*** Block opens ***

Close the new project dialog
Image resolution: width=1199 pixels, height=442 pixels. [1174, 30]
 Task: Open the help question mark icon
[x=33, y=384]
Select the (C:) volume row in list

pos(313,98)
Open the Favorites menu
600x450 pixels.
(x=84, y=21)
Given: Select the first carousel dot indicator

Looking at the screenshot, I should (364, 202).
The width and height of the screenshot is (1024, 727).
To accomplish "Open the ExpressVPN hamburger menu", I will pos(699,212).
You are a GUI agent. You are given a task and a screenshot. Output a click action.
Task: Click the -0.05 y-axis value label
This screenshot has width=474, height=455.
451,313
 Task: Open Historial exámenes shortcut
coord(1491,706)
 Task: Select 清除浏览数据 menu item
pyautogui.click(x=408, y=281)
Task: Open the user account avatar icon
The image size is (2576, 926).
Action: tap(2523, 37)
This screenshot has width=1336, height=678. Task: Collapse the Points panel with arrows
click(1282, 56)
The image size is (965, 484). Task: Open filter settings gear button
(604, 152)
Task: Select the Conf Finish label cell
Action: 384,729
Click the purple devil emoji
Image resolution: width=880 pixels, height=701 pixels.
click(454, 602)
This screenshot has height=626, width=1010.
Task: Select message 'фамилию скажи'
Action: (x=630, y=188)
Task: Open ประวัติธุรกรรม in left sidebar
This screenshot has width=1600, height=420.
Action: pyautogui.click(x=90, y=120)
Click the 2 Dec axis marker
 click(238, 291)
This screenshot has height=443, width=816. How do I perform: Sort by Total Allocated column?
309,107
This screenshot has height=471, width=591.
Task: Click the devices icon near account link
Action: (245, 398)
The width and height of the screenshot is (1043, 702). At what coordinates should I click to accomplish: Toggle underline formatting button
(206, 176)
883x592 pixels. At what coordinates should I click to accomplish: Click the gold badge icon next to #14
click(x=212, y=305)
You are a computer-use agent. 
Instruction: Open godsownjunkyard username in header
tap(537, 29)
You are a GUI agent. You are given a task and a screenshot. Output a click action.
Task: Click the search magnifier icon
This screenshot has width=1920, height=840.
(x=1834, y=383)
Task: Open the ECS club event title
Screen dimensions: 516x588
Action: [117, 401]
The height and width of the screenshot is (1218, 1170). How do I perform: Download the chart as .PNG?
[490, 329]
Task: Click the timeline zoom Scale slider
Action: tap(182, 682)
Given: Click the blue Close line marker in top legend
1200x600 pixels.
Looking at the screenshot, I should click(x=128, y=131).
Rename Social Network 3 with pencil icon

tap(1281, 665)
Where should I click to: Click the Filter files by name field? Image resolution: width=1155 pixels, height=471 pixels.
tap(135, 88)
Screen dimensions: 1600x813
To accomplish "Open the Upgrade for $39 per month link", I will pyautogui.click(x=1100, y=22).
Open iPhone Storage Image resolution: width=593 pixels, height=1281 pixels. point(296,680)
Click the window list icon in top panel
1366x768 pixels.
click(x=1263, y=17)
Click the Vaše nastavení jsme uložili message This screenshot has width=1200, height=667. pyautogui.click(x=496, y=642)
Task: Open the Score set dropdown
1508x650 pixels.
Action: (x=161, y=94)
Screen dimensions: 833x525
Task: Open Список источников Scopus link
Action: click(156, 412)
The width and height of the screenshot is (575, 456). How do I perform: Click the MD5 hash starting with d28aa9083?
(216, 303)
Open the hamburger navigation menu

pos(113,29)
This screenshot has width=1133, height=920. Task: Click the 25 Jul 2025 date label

*** Block closes ***

→ Work request
Transcribe all entries word for word.

→ Solution to this task
Close the new project dialog
Image resolution: width=1199 pixels, height=442 pixels. [1174, 30]
 Task: Open the help question mark icon
[x=33, y=384]
Select the (C:) volume row in list

pos(313,98)
Open the Favorites menu
600x450 pixels.
(x=84, y=21)
Given: Select the first carousel dot indicator

Looking at the screenshot, I should (364, 202).
The width and height of the screenshot is (1024, 727).
To accomplish "Open the ExpressVPN hamburger menu", I will pos(699,212).
You are a GUI agent. You are given a task and a screenshot. Output a click action.
Task: Click the -0.05 y-axis value label
This screenshot has width=474, height=455.
451,313
 Task: Open Historial exámenes shortcut
coord(1491,706)
 Task: Select 清除浏览数据 menu item
pyautogui.click(x=408, y=281)
Task: Open the user account avatar icon
The image size is (2576, 926).
Action: tap(2523, 37)
This screenshot has width=1336, height=678. Task: Collapse the Points panel with arrows
click(1282, 56)
The image size is (965, 484). Task: Open filter settings gear button
(604, 152)
Task: Select the Conf Finish label cell
Action: 384,729
Click the purple devil emoji
Image resolution: width=880 pixels, height=701 pixels.
click(454, 602)
This screenshot has height=626, width=1010.
Task: Select message 'фамилию скажи'
Action: (x=630, y=188)
Task: Open ประวัติธุรกรรม in left sidebar
This screenshot has width=1600, height=420.
Action: pyautogui.click(x=90, y=120)
Click the 2 Dec axis marker
 click(238, 291)
This screenshot has height=443, width=816. How do I perform: Sort by Total Allocated column?
309,107
This screenshot has height=471, width=591.
Task: Click the devices icon near account link
Action: (245, 398)
The width and height of the screenshot is (1043, 702). At what coordinates should I click to accomplish: Toggle underline formatting button
(206, 176)
883x592 pixels. At what coordinates should I click to accomplish: Click the gold badge icon next to #14
click(x=212, y=305)
You are a computer-use agent. 
Instruction: Open godsownjunkyard username in header
tap(537, 29)
You are a GUI agent. You are given a task and a screenshot. Output a click action.
Task: Click the search magnifier icon
This screenshot has width=1920, height=840.
(x=1834, y=383)
Task: Open the ECS club event title
Screen dimensions: 516x588
Action: [117, 401]
The height and width of the screenshot is (1218, 1170). How do I perform: Download the chart as .PNG?
[490, 329]
Task: Click the timeline zoom Scale slider
Action: tap(182, 682)
Given: Click the blue Close line marker in top legend
1200x600 pixels.
Looking at the screenshot, I should click(x=128, y=131).
Rename Social Network 3 with pencil icon

tap(1281, 665)
Where should I click to: Click the Filter files by name field? Image resolution: width=1155 pixels, height=471 pixels.
tap(135, 88)
Screen dimensions: 1600x813
To accomplish "Open the Upgrade for $39 per month link", I will pyautogui.click(x=1100, y=22).
Open iPhone Storage Image resolution: width=593 pixels, height=1281 pixels. point(296,680)
Click the window list icon in top panel
1366x768 pixels.
click(x=1263, y=17)
Click the Vaše nastavení jsme uložili message This screenshot has width=1200, height=667. pyautogui.click(x=496, y=642)
Task: Open the Score set dropdown
1508x650 pixels.
Action: (x=161, y=94)
Screen dimensions: 833x525
Task: Open Список источников Scopus link
Action: click(156, 412)
The width and height of the screenshot is (575, 456). How do I perform: Click the MD5 hash starting with d28aa9083?
(216, 303)
Open the hamburger navigation menu

pos(113,29)
This screenshot has width=1133, height=920. Task: Click the 25 Jul 2025 date label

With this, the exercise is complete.